Access to banking services is central to preventing financial fraud. Too much hard-earned money is at stake for authorities to any longer look the other way.

The type of fragile financial pyramid used by SpeakAsia — designed to defraud investors — is named after Carlo Ponzi, who orchestrated a massive scam along the same lines in the US, in the 1920s.
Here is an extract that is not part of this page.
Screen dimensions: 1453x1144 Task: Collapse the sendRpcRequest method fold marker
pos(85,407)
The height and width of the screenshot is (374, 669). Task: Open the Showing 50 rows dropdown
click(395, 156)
His scheme is believed to have cost investors a total of $20 million

In September this year, the government of India passed an ordinance titled The Securities Laws (Amendment) Second Ordinance, which seeks to amend the Sebi Act, the Securities Contracts (Regulation) Act and the Depositories Act.

This ordinance gives sweeping powers to market regulator Sebi (the Securities and Exchange Board of India) to crack down on Ponzi schemes, seek call data records, and carry out search and seizure operations on promoters.
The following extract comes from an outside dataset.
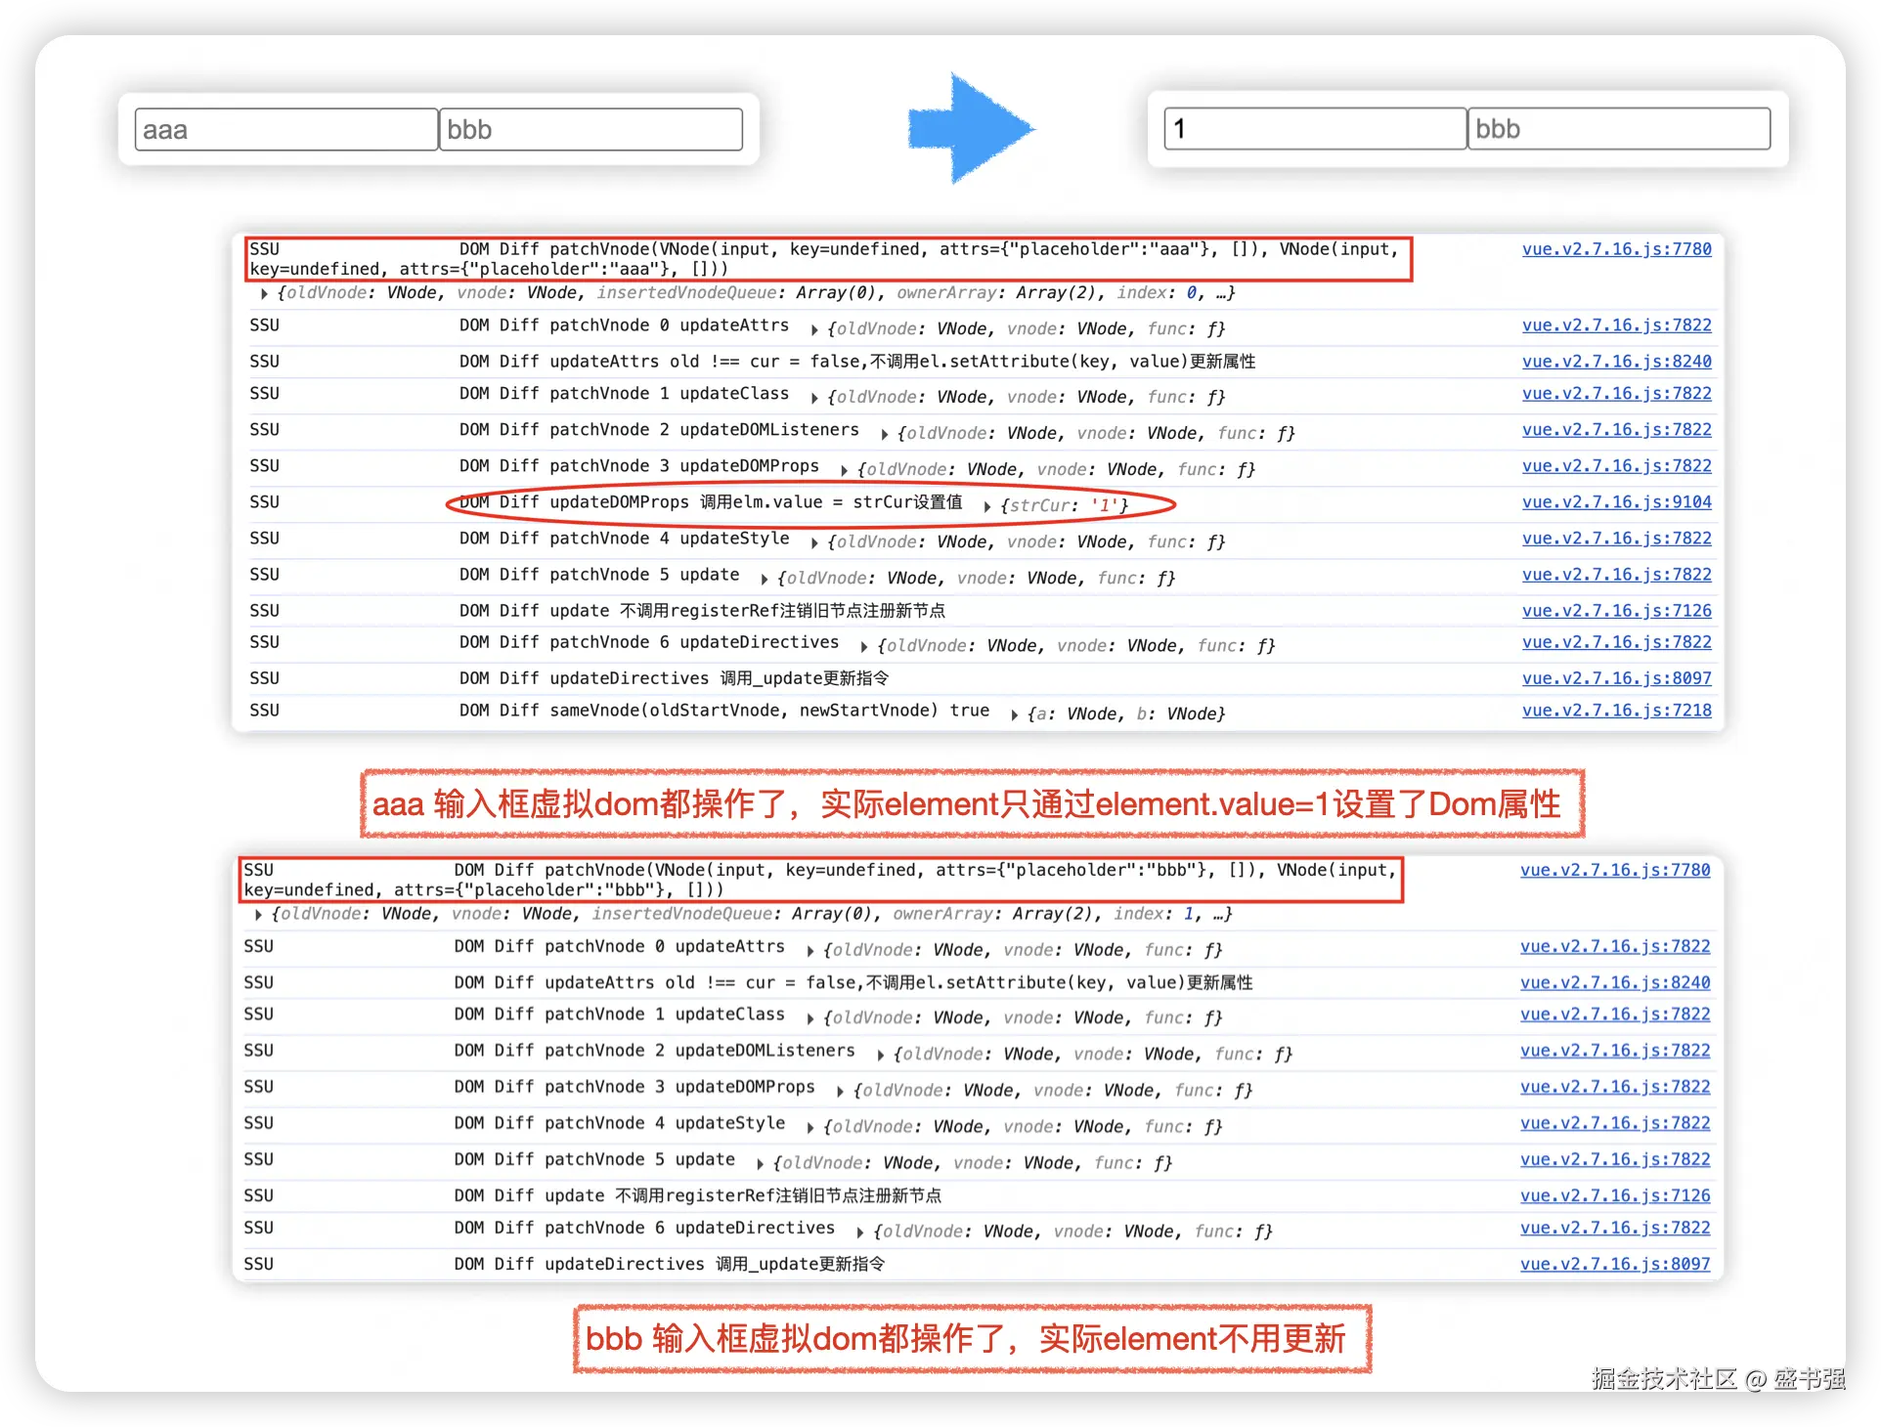Expand the {strCur: '1'} object

coord(987,506)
It also empowers Sebi to question dubious entities that use ‘innovative’ investment schemes to dupe investors, and allows it to regulate money-pooling schemes worth Rs. 100 crore or more, attaching assets of a company in case of non-compliance with norms.

The ordinance is now awaiting approval by Parliament.

Riches to rags: major ponzi schemes in India

The emu scam, Tamil Nadu
 In 2006, Susi Emu Farms introduced an investment scheme involving the rearing of the Australian bird, in a small town in the Erode district of Tamil Nadu. 

The scheme required an initial investment of Rs. 1.5 lakh from each ‘investor’ and promised a return of at least Rs. 1.44 lakh within two years.

The firm said the money would come from the sale of emu meat, skin, feathers and eggs, even though the selling price of these items on the market was never very high.

The company initially paid investors the promised returns, to prompt others to join in, but in 2012 the emu bubble finally burst and investors discovered that they had been duped of a total of Rs. 500 crore.

The Saradha scheme, West Bengal
The Saradha Group ran a collective investment scheme under the garb of a chit fund that collapsed in April 2013. 

After the fraud became public, it came to light that this was actually a Ponzi scheme that relied on paying old investors though funds collected from newer entrants.

Though official figures are not yet available, industry sources peg the total worth of the Saradha scam at about Rs. 30,000 crore, with close to 1.7 million ‘investors’ duped.

Sudipta Sen (above), erstwhile chairman of Saradha Group, has since been arrested and investigations are underway.

The Gold Sukh scam, Rajasthan
Gold Sukh Trade was a little-known Jaipur-based firm until November 2011, when it created ripples in the country over news of a Rs. 200-crore fraud. 

Managing director Narendra Singh and senior executives allegedly duped about 2 lakh people across Rajasthan in a Ponzi scheme where the company assured investors that their money was being invested in gold and promised a 150% increase in their investment in 18 months.

Singh, his wife, five other directors of the firm and several executives were arrested in the case. Singh died of a heart attack while in police custody. Investigations into the scam are still underway.